***** Exercise data *****
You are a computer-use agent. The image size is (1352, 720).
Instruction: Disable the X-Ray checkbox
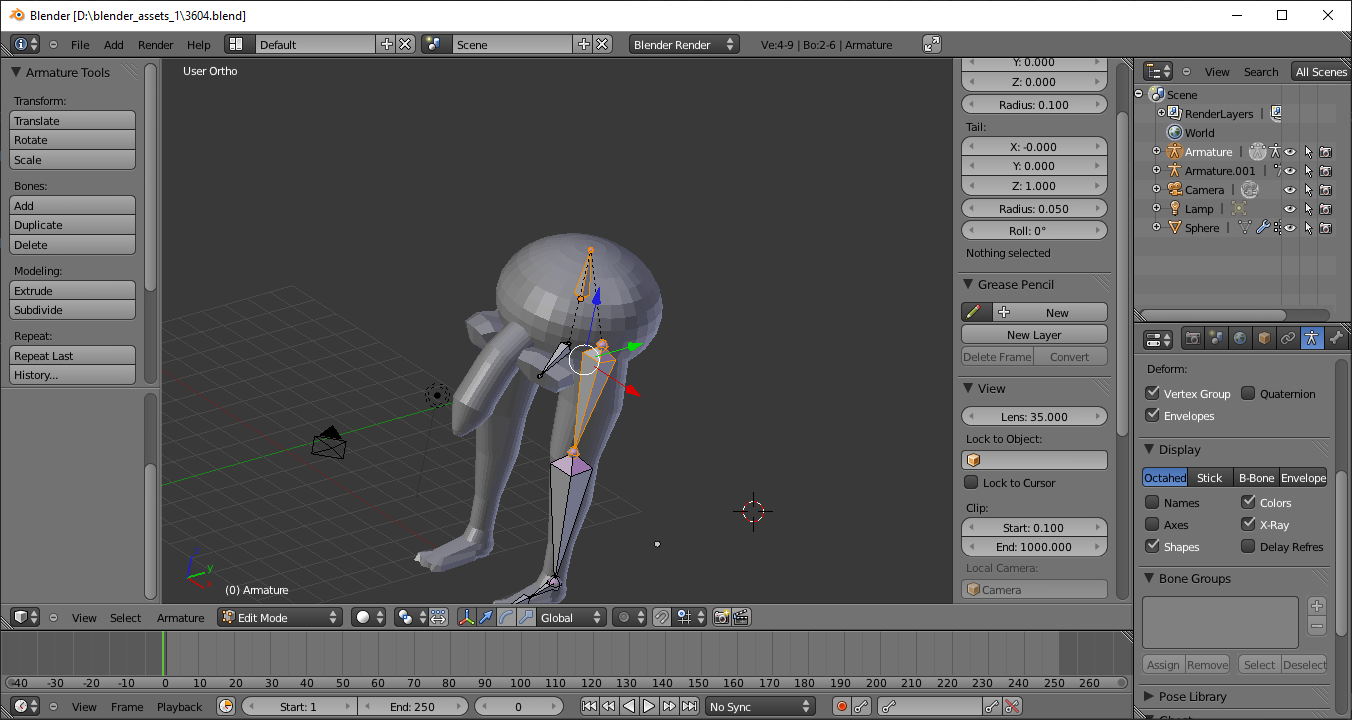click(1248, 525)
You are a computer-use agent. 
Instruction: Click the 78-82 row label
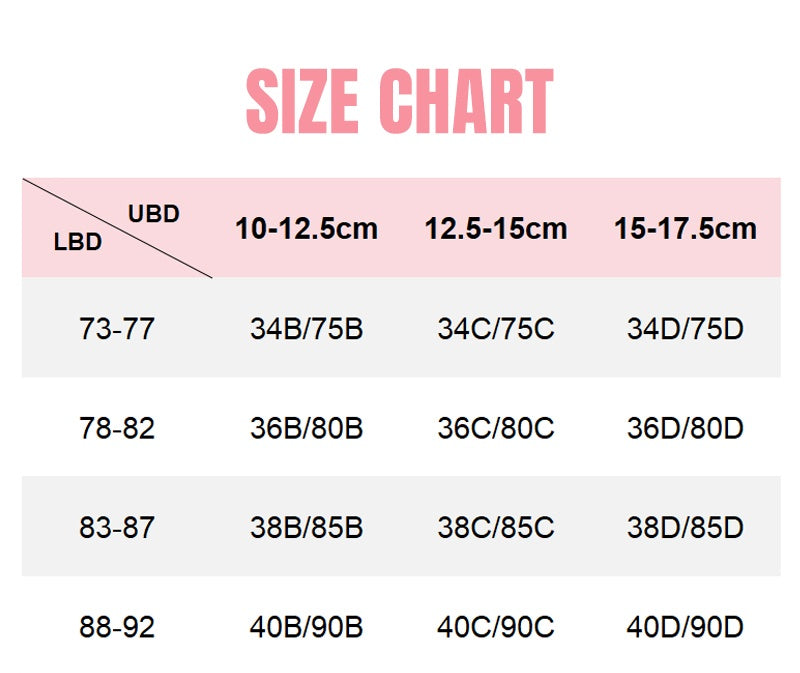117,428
*****
Task details:
Rename every "Instruction" in the material above to "Request" and change nothing else. Leave the pictures out of your copy.

Task answer:
You are a computer-use agent. The image size is (1352, 720).
Request: Disable the X-Ray checkbox
click(1248, 525)
You are a computer-use agent. 
Request: Click the 78-82 row label
117,428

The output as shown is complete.